Karin - you sort of have the idea. Platelets do have markers on them which are activated in the course of constructing a blood clot. In situations such as MPD, and ET in particular, these platelets may have their markers already activated so they are much more likely to clot - especially in small blood vessels . What aspirin does is prevent the platelets from making one of the compounds that activate platelets so that the platelet looks ok but simply cannot become active under any circumstances.
Because blood clots are a combination of platelets stuck together (platelet aggregation) and fibrin, another way to prevent/slow down/lessen a blood clotting episode is to block the creation of fibrin. The most common way to do this is with an anticoagulant. Cureently there are two major ones on the market: heparin and coumadin. Heparin interferes with the ability of 2 enzymes that are needed to make fibrin while Coumadin lessens the production of 4 other enzymes involved in the same process.
Plavix is quite new and works on the platelet side of the blood clot process by preventing them from adhering to each other.
You are correct - it is the balance that is the key. Aspirin and Plavix will both cause petechiae. Coumadin will cause much more extensive bleeding since it is the fibrin that actually "makes" the blood clot.
Lots of other folks have bruising with plenty of platelets. It is called a qualitative platelet defect. Some of these are hereditary; some acquired. Almost none of them are primary disease states in that something else always causes the platelets to go out of whack . Medications are a very common culprit. Some people can get black eyes - just be bending over and allow blood to pool in the delicate capillaries around the eyes! We don't have many other alternatives so I am sure that you and your physician will have a loooooong conversation about how to protect yourself from potentially serious bleeding situations.
Denise, for platelet counts of below 20 there are only 3 choices = holding your breath and waiting, platelet transfusions or a synthetic platelet stimulating hormone similar to EPO for red cells.
If reverse order - platelet hormone can work wonders on some people. However, there have been a lot of reports of people's platelet counts going through the roof (2-3 million) when using the standard dosage so it apparently does not work well on everyone and you simply don't know which one you are going to be until after you have tried it.
Platelet transfusions can get you through short time issues but should not be used for prolonged correction since 1) you get antibodies to platelets making future use problematic and 2) you can get blood borne diseases such as hepatitis so transfusions are only done when there really isn't another choice.
Waiting - especially if you are going to use neupogen - is the conservative approach unless you are bleeding somewhere. Not only will your WBC count go up, there is a boost to the platelet producing cells as well. Making sure that you are eating a balanced diet also helps, since you will have to make a lot of platelets to catch up and they will need nutrients such as iron, B12, folate, etc.
In the meantime - don't shave! ;-)
Itis true that Fludara will definitely drop his platelets. Having said that - it is also equally true that all oncologists already know this and frequently use platelet transfusions in situations in which there is a suspicion of bleeding.

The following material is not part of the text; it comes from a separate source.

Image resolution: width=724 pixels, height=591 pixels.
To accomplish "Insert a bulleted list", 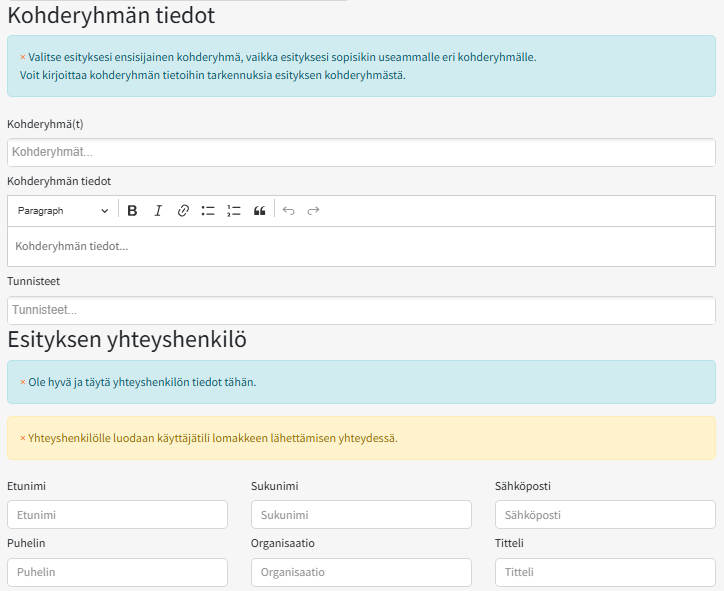I will click(208, 211).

As to the postponed surgery, did the surgeon know of his CLL? I find it amazing but it is true that in many situations physicians don't talk to each other (at all or well enough). While low platelets is a concern for any surgery, platelet transfusions might just get him through this.
One of the functions of the lymphocytes is to produce agents that stimulate other cells to divide or mature or function in some ways. When they are all taken out by immunologic therapy, their production of interleukins will obviously drop as well. Then, when the interleukins start being produced, one of the cells which will be targeted is the progenitor cells for red cells, granulocytes, monocytes, and platelets. Increases in each of those in the blood stream will occur depending on the time it takes them to mature and platelet mature more slowly than the others.

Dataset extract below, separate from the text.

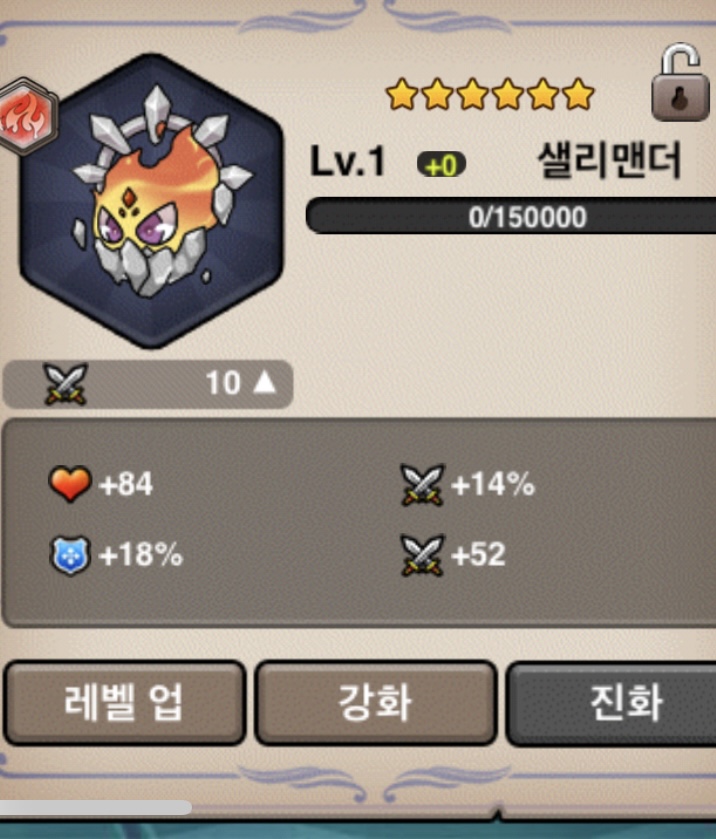The image size is (716, 839).
Task: Tap the attack power value 10
Action: coord(223,383)
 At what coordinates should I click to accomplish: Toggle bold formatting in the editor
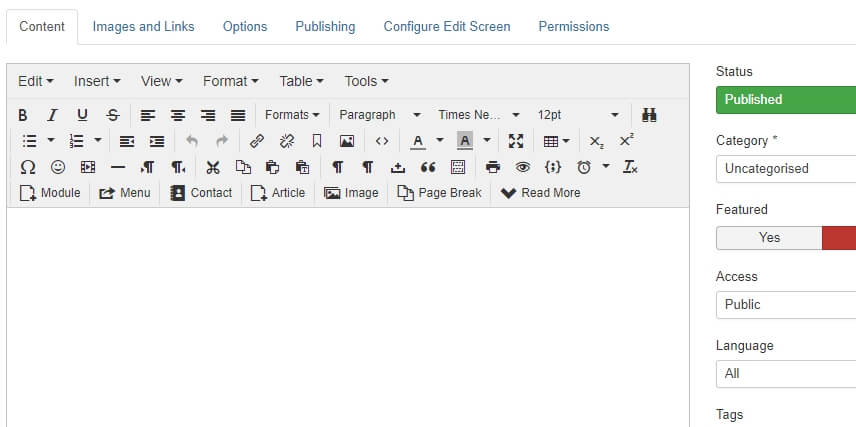23,115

Second - if you have ITP, then all bets are off on normal recovery. ITP is caused by an antibody which you form against platelets. Any additional platelet that you get from a transfusion will be coated by the same antibody and removed from the system just as your own platelets are removed. Standard therapy for this is either prednisone to stop the production of the antibody or splenectomy to remove the site which takes the coated but still functional platelets out of the blood stream.
Giant platelets are platelets that have been released from the marrow prematurely. They do function normal so neither bleeding nor clotting improperly are a problem. But they and the low reds are signs that the marrow is stressed.